Luc de Larochellière est venu à son tour pour nous faire entendre la chanson Un enfant de Jacques Brel, qu’il a présentée lors du concert Brel Symphonique en 2017.  Une magnifique prestation de Luc de cette version classique de ce grand succès de Brel. Luce Dufault et Bruno Pelletier ont pour leur part performé encore une fois, à la hauteur de leur voix et talent dans un Stone/SOS d’un terrien de Starmania de Luc Plamondon. Encore là, la musique n’a été qu’adaptée  pour les besoins d’un orchestre symphonique, avec une touche épicée qui a dû rendre Michel Berger, le compositeur, très fier de cet ajout à son œuvre. Cet extrait faisait d’ailleurs partie du spectacle Carte Blanche à Bruno Pelletier en 2018.

Un des moments phares de cette soirée fut la venue de Marie-Mai, très élégante dans sa robe blanc-cassé de style grec, qui a été magistrale dans l’interprétation de la version Simon Leclerc de son succès Mentir. Ce serait mentir de dire que c’était ordinaire. Un super accommodement entre la pop et la classique, un brillant arrangement. Cette performance est une reprise de l’extrait de Concert Pop Symphonique Marie-Mai en 2012. Patrick Mallette baryton,  nous a démontré à son tour, jusqu’où le talent de transformation de Simon Leclerc pouvait aller. En effet, nous avons pu entendre le succès des Trois Accords, Hawaïenne, en allemand avec un rythme d’aria d’opéra, on se serait cru en train d’écouter un opéra de Wagner, dans tout le drame que ça comporte. Ce fut un autre moment de forte émotion que nous avons pu vivre, et ceci tout en dégageant une belle touche d’humour, quand on connaît bien ce succès.

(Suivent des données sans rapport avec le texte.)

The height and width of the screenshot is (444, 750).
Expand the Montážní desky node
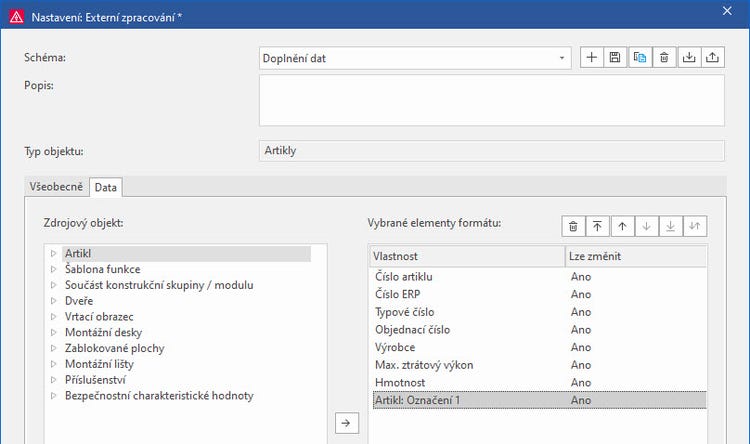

Dans cette série de concerts, Simon Leclerc a voulu rendre hommage en 2014 à Michel Tremblay et ses belles-sœurs, en conviant Kathleen Fortin  et son vendeur de brosses. Madame Fortin qui sait nous faire partager son plaisir avec sa voix qui se prêtait brillamment à cet arrangement du maestro Lacombe. Un autre plaisir que l’OSM nous a procuré, c’est l’invitation faite à Kim Richardson de se joindre à ce spécial, alors qu’elle a participé au OSM Soul en novembre 2015. Elle a repris And I’M Telling You I’m not Going. Un air de soul joué en symphonique, que demander de plus, surtout présenté par Kim, quel cadeau.

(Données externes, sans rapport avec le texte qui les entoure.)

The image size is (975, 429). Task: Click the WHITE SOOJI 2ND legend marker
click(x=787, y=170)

Beaucoup d’autres prestations ont été partagées lors de ce spectacle et chacune d’elles sont toutes autant savoureuses. Juste le fait d’avoir été choisie pour participer à cet enregistrement en dit long sur la voix, le talent et la capacité de s’adapter de tous les artistes à une modification dans l’interprétation de leurs succès. L’OSM Pop – Les grands moments est disponible en ligne jusqu’au 6 avril.